## Start

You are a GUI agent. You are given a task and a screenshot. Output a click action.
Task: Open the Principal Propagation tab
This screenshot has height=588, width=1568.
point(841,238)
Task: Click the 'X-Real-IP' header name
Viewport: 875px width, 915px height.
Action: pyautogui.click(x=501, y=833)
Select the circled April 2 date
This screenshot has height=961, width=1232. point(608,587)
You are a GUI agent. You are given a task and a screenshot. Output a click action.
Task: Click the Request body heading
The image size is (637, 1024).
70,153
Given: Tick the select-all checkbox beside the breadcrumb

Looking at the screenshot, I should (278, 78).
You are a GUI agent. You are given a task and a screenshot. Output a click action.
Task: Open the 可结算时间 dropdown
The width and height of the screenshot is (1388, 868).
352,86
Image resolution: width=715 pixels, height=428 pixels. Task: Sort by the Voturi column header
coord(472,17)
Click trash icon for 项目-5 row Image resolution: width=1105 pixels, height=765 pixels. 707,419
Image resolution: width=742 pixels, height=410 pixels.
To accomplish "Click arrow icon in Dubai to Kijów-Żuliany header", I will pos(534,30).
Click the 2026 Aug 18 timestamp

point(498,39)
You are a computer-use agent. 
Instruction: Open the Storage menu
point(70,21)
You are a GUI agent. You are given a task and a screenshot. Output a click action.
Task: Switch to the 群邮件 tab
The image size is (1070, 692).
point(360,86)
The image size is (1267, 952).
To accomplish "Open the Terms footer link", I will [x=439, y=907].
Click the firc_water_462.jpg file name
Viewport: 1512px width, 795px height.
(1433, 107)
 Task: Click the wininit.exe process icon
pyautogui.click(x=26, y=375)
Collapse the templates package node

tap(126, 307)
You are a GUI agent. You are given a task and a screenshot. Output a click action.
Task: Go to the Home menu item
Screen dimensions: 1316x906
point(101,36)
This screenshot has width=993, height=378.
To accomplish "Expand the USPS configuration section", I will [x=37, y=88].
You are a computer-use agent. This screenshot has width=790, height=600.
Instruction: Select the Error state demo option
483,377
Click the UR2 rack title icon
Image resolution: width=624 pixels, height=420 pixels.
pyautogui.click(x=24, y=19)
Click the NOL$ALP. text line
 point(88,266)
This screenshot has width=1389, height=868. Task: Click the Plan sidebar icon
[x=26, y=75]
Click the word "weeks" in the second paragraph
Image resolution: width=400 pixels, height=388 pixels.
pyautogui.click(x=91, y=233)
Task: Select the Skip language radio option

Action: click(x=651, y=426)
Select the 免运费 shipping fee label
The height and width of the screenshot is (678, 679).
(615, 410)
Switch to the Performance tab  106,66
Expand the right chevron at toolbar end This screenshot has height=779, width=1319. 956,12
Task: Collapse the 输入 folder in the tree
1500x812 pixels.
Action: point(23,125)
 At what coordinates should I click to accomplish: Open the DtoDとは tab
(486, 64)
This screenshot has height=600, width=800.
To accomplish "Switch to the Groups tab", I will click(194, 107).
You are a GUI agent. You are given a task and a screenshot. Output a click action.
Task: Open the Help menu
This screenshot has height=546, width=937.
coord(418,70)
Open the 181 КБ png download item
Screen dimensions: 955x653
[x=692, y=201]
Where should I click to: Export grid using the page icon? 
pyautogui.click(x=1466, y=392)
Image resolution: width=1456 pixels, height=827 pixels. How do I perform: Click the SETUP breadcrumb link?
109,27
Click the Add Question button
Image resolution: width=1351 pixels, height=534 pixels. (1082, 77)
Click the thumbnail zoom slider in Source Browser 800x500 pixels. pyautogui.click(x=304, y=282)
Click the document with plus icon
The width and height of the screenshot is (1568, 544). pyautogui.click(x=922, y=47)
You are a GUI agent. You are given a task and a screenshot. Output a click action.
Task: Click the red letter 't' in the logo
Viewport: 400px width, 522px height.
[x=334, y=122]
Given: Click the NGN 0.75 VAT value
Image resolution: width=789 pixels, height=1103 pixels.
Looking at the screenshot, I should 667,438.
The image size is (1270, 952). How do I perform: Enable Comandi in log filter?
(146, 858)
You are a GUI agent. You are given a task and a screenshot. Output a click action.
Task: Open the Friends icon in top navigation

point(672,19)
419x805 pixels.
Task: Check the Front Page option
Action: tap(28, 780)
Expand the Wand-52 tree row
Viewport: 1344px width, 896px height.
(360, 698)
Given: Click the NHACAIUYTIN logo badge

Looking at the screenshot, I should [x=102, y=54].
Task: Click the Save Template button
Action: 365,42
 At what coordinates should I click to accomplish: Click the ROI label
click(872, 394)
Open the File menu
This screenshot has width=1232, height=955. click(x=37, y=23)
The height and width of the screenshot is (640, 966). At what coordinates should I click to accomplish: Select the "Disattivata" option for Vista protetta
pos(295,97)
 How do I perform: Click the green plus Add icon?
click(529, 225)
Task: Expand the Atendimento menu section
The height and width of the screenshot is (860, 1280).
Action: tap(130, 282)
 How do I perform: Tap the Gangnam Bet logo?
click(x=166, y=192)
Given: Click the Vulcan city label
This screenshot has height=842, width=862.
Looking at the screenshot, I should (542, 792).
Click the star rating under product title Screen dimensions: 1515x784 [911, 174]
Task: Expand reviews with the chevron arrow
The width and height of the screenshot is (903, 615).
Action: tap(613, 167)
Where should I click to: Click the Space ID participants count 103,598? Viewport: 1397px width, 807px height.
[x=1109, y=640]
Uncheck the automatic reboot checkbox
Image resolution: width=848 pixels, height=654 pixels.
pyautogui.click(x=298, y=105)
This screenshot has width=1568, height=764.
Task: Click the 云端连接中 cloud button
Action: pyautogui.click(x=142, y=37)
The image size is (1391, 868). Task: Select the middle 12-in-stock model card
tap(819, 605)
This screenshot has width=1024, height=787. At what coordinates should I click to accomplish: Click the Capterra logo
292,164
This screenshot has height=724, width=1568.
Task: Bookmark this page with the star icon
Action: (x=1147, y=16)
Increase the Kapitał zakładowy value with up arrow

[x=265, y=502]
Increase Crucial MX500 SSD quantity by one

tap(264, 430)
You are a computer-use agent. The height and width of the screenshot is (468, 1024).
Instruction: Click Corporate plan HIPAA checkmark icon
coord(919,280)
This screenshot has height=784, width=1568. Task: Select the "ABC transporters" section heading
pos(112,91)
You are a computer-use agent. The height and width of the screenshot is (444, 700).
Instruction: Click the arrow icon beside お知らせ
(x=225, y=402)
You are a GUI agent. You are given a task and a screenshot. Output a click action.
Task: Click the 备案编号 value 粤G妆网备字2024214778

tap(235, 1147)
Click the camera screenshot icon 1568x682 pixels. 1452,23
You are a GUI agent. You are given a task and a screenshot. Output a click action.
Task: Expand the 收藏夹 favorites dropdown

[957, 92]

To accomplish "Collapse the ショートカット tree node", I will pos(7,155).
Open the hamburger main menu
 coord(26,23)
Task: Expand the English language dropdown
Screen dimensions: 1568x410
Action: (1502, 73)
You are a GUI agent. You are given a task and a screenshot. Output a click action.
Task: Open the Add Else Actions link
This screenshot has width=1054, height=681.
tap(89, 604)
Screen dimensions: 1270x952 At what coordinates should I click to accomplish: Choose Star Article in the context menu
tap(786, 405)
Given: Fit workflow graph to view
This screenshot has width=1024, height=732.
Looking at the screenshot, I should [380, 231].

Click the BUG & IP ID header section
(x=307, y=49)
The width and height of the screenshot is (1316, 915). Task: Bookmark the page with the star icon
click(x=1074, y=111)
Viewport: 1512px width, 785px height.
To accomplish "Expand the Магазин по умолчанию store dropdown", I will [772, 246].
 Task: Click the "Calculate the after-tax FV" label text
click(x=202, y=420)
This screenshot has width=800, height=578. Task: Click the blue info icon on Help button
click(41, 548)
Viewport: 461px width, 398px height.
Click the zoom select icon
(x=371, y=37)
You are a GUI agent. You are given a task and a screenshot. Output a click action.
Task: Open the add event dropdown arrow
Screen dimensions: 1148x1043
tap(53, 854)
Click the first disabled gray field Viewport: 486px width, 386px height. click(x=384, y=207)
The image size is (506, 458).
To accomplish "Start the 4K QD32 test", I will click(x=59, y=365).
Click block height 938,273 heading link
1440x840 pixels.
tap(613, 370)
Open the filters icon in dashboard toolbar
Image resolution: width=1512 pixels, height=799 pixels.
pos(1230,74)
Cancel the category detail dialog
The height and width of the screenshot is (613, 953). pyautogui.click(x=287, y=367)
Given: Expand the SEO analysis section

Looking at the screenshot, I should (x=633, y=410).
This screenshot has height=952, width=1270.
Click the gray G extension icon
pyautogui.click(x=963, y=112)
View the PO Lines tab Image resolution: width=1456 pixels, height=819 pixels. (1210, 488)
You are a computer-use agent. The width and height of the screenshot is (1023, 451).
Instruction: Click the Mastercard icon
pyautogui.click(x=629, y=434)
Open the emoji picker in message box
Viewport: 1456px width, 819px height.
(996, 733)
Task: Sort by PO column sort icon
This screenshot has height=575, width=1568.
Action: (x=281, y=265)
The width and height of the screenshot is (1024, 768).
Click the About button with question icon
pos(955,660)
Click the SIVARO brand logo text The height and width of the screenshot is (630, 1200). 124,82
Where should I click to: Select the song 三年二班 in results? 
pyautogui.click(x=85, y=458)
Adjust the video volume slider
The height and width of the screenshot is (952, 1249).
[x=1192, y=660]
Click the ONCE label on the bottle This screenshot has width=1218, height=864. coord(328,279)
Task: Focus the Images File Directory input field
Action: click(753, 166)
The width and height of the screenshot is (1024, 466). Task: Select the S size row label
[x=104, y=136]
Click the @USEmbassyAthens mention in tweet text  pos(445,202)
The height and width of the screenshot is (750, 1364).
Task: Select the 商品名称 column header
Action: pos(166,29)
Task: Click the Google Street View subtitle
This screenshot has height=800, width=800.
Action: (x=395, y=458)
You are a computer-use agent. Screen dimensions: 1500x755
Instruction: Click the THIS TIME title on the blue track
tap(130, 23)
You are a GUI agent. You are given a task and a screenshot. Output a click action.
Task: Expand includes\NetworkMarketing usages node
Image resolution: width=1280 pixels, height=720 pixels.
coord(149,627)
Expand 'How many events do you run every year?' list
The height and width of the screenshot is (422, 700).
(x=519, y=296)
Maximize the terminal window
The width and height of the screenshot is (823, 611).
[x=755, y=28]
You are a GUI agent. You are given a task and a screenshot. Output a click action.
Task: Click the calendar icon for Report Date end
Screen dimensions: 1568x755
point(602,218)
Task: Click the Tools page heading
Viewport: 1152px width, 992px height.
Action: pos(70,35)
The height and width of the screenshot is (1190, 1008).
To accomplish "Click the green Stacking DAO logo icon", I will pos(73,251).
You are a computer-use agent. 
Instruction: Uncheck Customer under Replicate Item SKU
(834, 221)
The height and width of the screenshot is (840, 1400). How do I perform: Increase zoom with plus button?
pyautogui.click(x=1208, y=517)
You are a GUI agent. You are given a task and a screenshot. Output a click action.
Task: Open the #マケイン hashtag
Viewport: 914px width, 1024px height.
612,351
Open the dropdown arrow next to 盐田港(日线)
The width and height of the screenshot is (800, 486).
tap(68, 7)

## End

#### [Challenge]
Collect every line from the entries above that contains the word "Sort", counting only matches with the same uppercase and lowercase letters.

#### [Reply to the task]
Image resolution: width=715 pixels, height=428 pixels. Task: Sort by the Voturi column header
Task: Sort by PO column sort icon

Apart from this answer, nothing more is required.